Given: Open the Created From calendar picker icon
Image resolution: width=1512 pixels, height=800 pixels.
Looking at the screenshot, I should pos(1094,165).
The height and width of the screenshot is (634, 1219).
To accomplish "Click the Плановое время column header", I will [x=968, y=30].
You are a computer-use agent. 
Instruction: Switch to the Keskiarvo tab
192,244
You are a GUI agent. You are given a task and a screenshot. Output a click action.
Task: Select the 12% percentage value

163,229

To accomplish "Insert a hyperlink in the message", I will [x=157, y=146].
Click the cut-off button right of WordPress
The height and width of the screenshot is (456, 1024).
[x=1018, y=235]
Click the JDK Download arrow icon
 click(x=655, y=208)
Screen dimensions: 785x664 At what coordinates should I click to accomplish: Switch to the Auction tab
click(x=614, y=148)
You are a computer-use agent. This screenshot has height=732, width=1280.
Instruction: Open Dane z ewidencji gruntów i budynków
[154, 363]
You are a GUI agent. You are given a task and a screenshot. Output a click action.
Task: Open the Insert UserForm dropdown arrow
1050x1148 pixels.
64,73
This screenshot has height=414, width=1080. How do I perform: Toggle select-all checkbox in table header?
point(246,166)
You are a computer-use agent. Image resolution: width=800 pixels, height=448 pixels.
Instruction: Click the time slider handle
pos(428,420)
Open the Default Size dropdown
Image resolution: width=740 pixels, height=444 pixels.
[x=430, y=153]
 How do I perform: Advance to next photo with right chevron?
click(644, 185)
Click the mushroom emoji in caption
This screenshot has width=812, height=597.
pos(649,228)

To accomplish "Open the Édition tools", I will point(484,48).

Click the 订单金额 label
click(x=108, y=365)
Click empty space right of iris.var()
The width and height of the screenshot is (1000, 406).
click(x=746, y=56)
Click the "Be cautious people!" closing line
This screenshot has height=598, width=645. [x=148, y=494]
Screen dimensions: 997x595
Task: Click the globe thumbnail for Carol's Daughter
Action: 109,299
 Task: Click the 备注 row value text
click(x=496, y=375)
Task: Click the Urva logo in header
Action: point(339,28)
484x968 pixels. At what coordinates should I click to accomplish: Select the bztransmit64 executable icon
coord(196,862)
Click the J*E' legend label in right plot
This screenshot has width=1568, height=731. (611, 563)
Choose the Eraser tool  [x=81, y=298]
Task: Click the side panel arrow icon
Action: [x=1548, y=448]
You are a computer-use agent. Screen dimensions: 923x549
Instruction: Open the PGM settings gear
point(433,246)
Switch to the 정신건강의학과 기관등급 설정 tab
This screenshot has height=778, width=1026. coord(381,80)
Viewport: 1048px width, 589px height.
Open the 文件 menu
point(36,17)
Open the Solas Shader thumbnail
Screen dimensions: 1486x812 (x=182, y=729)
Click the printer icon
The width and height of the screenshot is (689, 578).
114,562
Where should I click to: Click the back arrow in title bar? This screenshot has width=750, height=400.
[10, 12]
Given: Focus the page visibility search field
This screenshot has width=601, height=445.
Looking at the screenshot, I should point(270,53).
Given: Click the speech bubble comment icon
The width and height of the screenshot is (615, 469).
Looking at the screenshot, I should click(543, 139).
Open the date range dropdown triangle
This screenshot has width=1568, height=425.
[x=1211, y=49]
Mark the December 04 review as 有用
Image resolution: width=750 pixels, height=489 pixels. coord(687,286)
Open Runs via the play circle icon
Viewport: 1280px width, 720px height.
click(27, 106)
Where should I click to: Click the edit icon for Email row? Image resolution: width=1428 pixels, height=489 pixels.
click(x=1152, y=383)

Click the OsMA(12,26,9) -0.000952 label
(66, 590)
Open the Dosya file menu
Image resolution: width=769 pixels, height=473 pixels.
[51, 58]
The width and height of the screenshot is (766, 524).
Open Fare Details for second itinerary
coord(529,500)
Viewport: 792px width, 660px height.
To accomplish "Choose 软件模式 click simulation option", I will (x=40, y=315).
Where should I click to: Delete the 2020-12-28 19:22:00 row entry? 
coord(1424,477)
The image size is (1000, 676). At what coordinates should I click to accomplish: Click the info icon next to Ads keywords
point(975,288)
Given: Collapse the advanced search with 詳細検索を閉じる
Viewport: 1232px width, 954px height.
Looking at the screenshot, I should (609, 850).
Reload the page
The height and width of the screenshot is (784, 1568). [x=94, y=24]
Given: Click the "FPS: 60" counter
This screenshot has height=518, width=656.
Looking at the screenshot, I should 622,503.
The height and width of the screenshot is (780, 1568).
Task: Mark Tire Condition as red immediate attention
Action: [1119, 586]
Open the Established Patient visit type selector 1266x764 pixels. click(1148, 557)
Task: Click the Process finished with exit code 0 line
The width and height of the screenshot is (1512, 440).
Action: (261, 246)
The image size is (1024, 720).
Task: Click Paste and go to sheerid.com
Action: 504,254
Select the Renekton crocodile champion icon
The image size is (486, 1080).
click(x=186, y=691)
—————
_TASK REQUIREMENTS_
Your answer must consist solely of the lines from the one containing "The image size is (1000, 676)." through the last line of the entries, reproduced exactly.

_EXPECTED ANSWER_
The image size is (1000, 676). At what coordinates should I click to accomplish: Click the info icon next to Ads keywords
point(975,288)
Given: Collapse the advanced search with 詳細検索を閉じる
Viewport: 1232px width, 954px height.
Looking at the screenshot, I should (609, 850).
Reload the page
The height and width of the screenshot is (784, 1568). [x=94, y=24]
Given: Click the "FPS: 60" counter
This screenshot has height=518, width=656.
Looking at the screenshot, I should 622,503.
The height and width of the screenshot is (780, 1568).
Task: Mark Tire Condition as red immediate attention
Action: [1119, 586]
Open the Established Patient visit type selector 1266x764 pixels. click(1148, 557)
Task: Click the Process finished with exit code 0 line
The width and height of the screenshot is (1512, 440).
Action: (261, 246)
The image size is (1024, 720).
Task: Click Paste and go to sheerid.com
Action: 504,254
Select the Renekton crocodile champion icon
The image size is (486, 1080).
click(x=186, y=691)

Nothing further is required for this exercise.